Jason: [00:00:00] What's up, agency owners? Jason Swenk here. And on today's episode, I bring on an agency owner that's only been doing the agency for three years and has already grown a huge agency where a lot of you would like to be and created this singular mission. And we're going to talk about it a lot of what's worked for them and what's not worked for them. So this is really good episode. I hope you enjoy it.

Hey, Ben. Welcome to the show.

Ben: [00:00:32] Thank you for having me.

Jason: [00:00:33] Yeah, man. I'm excited to have you on. So tell us who you are and what do you do?

Ben: [00:00:38] I'm Ben Worthen. I'm the CEO of a company called Message Lab. And we are a content agency, which can mean all things to all people, but we have a very narrow focus, um… Specifically, we're focusing on using journalism and that kind of storytelling to help our clients communicate with the people that they want to reach outside of a sales opportunity.

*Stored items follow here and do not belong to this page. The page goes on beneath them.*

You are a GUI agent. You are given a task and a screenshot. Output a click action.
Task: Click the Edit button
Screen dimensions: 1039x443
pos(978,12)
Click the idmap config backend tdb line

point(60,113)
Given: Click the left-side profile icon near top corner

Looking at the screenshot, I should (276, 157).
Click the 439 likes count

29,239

So if you think about the world in terms of when you want to buy something and when you don't want to buy something, a kind of binary reductive way of thinking. If you're anything like me, I want to buy something five, 10% of the time.

And when I do, having someone come to me and give me a product information is really valuable, super helpful. But most of the time, I'm just a person in the world who wants to be entertained, want to be informed. I want to be engaged somehow. I want to flip through stuff on the phone. I'm going to have to search around to listen to something cool.

And our belief is that, you know, companies that are focused on trying to sell you something all the time, which is like, you know, most companies all the time, they're just missing so many opportunities, 90, 80% of the chances that they have to engage with you and have some sort of meaningful interaction around an idea.

So that's where we come in and that's where this background that we have in journalism and some other things that we do, which I'm happy to talk about, come into play. And where we think that we can create opportunities for meaningful interactions that over time are going to pay off for the companies we work with.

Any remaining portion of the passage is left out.